At the August 7 meeting, where the cash rate was left on hold at 3.5%, members noted that there were “tentative signs that housing market conditions and residential building activity were starting to pick up after being weak for some time”.

“Prices had increased a little in recent months, but remained somewhat lower than a year ago.

“Demand for housing finance was broadly unchanged over the year. With building approvals rising from low levels, the outlook for residential construction activity was more positive for the second half of the year. Earlier falls in interest rates and rising rental yields were likely to have increased the attractiveness of housing investment,” the minutes read.

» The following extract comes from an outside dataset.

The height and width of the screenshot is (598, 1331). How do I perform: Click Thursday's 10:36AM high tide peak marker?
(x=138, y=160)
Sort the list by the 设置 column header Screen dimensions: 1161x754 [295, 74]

Westpac chief economist Bill Evans says there were "little new insights" into monetary policy in the minutes but says there were some "tentative positive comments are made about housing market conditions and residential building market activity with prices increasing a little in recent months".

"Overall downside risks to the economy are firmly in the 'international' camp with Europe in the spotlight: 'the risk of significant economic and financial disruption in the euro area continued to cloud the outlook'," says Evans.

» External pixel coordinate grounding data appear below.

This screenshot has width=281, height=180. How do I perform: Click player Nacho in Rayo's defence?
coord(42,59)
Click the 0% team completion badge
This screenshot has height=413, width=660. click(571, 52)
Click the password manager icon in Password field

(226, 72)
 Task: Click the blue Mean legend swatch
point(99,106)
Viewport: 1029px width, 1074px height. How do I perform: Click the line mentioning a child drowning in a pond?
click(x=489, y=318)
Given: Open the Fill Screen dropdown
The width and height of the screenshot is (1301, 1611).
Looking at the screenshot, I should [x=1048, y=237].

At the meeting, board members also noted that underlying inflation was at 2% for the year, “the lowest annual rate since the late 1990s” – providing scope for future interest rate cuts if the recovery in the housing market and other non-resource industries stalls.

“The inflation data for the June quarter were broadly in line with expectations, and confirmed that underlying inflation was around the bottom of the target," said the RBA.

The board also noted that the domestic economy appeared to be growing at around trend pace in the June quarter, “though activity continued to vary significantly across industries”

“Resource investment, which continued to evolve broadly in line with the Bank's forecasts, spurred activity in a number of industries, while the high Australian dollar and weak conditions in the housing market had weighed on activity in a number of non-resource industries.”

The performance of the global economy will impact on future interest rate decisions with the RBA board noting the global economic environment remained “fragile”.

“The latest forecasts for global growth had been revised down a little, reflecting further deterioration in Europe and slower growth in the United States and parts of Asia,” say the minutes.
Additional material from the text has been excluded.